> WHAT THE TASK REQUIRES
Starting with the first line and ending with the last, transcribe the data exactly.

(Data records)
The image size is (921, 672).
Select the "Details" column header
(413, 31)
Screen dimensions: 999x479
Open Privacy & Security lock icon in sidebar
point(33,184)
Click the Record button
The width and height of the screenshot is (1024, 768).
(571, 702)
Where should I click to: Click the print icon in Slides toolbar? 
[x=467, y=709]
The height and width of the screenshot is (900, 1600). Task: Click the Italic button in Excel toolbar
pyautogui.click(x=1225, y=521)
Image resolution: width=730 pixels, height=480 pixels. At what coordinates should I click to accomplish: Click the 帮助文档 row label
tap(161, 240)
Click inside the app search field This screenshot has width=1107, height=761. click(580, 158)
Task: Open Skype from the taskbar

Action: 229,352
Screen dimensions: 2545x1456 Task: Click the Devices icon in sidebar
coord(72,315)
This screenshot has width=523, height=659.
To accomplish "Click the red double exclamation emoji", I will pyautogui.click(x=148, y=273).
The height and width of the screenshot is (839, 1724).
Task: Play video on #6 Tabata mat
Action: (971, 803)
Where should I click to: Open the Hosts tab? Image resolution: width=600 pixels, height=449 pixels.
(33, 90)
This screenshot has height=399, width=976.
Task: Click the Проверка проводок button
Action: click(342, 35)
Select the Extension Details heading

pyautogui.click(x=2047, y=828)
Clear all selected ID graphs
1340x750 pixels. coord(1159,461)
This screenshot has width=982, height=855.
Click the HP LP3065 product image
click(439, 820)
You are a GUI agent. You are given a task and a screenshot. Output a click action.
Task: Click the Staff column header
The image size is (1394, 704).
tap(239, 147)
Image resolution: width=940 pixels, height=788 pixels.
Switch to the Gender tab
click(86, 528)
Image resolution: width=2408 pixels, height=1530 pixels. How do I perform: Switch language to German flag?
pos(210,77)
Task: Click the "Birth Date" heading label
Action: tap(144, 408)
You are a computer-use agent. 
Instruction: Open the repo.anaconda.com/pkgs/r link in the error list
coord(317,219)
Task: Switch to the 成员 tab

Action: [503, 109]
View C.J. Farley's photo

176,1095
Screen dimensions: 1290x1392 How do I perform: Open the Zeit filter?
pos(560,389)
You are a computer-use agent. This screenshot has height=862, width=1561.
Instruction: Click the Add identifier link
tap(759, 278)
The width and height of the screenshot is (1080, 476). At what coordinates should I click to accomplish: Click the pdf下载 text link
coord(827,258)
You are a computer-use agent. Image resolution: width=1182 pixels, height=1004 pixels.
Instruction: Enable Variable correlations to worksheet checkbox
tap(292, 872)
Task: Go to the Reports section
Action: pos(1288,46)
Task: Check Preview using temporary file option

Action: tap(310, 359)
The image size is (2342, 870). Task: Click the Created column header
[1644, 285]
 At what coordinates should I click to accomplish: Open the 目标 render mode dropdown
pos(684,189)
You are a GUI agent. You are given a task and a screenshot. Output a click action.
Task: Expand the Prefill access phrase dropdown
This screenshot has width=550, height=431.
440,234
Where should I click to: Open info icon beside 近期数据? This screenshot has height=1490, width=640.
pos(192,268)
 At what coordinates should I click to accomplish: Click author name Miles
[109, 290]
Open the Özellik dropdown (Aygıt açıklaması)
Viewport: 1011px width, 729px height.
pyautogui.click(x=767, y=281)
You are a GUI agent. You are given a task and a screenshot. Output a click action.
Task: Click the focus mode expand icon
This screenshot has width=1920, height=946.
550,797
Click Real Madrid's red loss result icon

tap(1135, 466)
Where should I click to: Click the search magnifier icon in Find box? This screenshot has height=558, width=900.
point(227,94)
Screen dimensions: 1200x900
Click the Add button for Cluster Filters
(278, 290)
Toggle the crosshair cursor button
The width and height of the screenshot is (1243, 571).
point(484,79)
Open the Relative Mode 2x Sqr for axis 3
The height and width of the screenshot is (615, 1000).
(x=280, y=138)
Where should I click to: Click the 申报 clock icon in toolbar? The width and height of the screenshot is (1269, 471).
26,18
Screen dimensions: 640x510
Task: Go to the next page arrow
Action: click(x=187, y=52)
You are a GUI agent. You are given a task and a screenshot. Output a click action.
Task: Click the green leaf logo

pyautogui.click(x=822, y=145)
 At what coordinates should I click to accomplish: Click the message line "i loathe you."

> ANSWER TO THIS TASK
The image size is (921, 672).
Select the "Details" column header
(413, 31)
Screen dimensions: 999x479
Open Privacy & Security lock icon in sidebar
point(33,184)
Click the Record button
The width and height of the screenshot is (1024, 768).
(571, 702)
Where should I click to: Click the print icon in Slides toolbar? 
[x=467, y=709]
The height and width of the screenshot is (900, 1600). Task: Click the Italic button in Excel toolbar
pyautogui.click(x=1225, y=521)
Image resolution: width=730 pixels, height=480 pixels. At what coordinates should I click to accomplish: Click the 帮助文档 row label
tap(161, 240)
Click inside the app search field This screenshot has width=1107, height=761. click(580, 158)
Task: Open Skype from the taskbar

Action: 229,352
Screen dimensions: 2545x1456 Task: Click the Devices icon in sidebar
coord(72,315)
This screenshot has width=523, height=659.
To accomplish "Click the red double exclamation emoji", I will pyautogui.click(x=148, y=273).
The height and width of the screenshot is (839, 1724).
Task: Play video on #6 Tabata mat
Action: (971, 803)
Where should I click to: Open the Hosts tab? Image resolution: width=600 pixels, height=449 pixels.
(33, 90)
This screenshot has height=399, width=976.
Task: Click the Проверка проводок button
Action: click(342, 35)
Select the Extension Details heading

pyautogui.click(x=2047, y=828)
Clear all selected ID graphs
1340x750 pixels. coord(1159,461)
This screenshot has width=982, height=855.
Click the HP LP3065 product image
click(439, 820)
You are a GUI agent. You are given a task and a screenshot. Output a click action.
Task: Click the Staff column header
The image size is (1394, 704).
tap(239, 147)
Image resolution: width=940 pixels, height=788 pixels.
Switch to the Gender tab
click(86, 528)
Image resolution: width=2408 pixels, height=1530 pixels. How do I perform: Switch language to German flag?
pos(210,77)
Task: Click the "Birth Date" heading label
Action: tap(144, 408)
You are a computer-use agent. 
Instruction: Open the repo.anaconda.com/pkgs/r link in the error list
coord(317,219)
Task: Switch to the 成员 tab

Action: [503, 109]
View C.J. Farley's photo

176,1095
Screen dimensions: 1290x1392 How do I perform: Open the Zeit filter?
pos(560,389)
You are a computer-use agent. This screenshot has height=862, width=1561.
Instruction: Click the Add identifier link
tap(759, 278)
The width and height of the screenshot is (1080, 476). At what coordinates should I click to accomplish: Click the pdf下载 text link
coord(827,258)
You are a computer-use agent. Image resolution: width=1182 pixels, height=1004 pixels.
Instruction: Enable Variable correlations to worksheet checkbox
tap(292, 872)
Task: Go to the Reports section
Action: pos(1288,46)
Task: Check Preview using temporary file option

Action: tap(310, 359)
The image size is (2342, 870). Task: Click the Created column header
[1644, 285]
 At what coordinates should I click to accomplish: Open the 目标 render mode dropdown
pos(684,189)
You are a GUI agent. You are given a task and a screenshot. Output a click action.
Task: Expand the Prefill access phrase dropdown
This screenshot has width=550, height=431.
440,234
Where should I click to: Open info icon beside 近期数据? This screenshot has height=1490, width=640.
pos(192,268)
 At what coordinates should I click to accomplish: Click author name Miles
[109, 290]
Open the Özellik dropdown (Aygıt açıklaması)
Viewport: 1011px width, 729px height.
pyautogui.click(x=767, y=281)
You are a GUI agent. You are given a task and a screenshot. Output a click action.
Task: Click the focus mode expand icon
This screenshot has width=1920, height=946.
550,797
Click Real Madrid's red loss result icon

tap(1135, 466)
Where should I click to: Click the search magnifier icon in Find box? This screenshot has height=558, width=900.
point(227,94)
Screen dimensions: 1200x900
Click the Add button for Cluster Filters
(278, 290)
Toggle the crosshair cursor button
The width and height of the screenshot is (1243, 571).
point(484,79)
Open the Relative Mode 2x Sqr for axis 3
The height and width of the screenshot is (615, 1000).
(x=280, y=138)
Where should I click to: Click the 申报 clock icon in toolbar? The width and height of the screenshot is (1269, 471).
26,18
Screen dimensions: 640x510
Task: Go to the next page arrow
Action: click(x=187, y=52)
You are a GUI agent. You are given a task and a screenshot. Output a click action.
Task: Click the green leaf logo

pyautogui.click(x=822, y=145)
 At what coordinates should I click to accomplish: Click the message line "i loathe you."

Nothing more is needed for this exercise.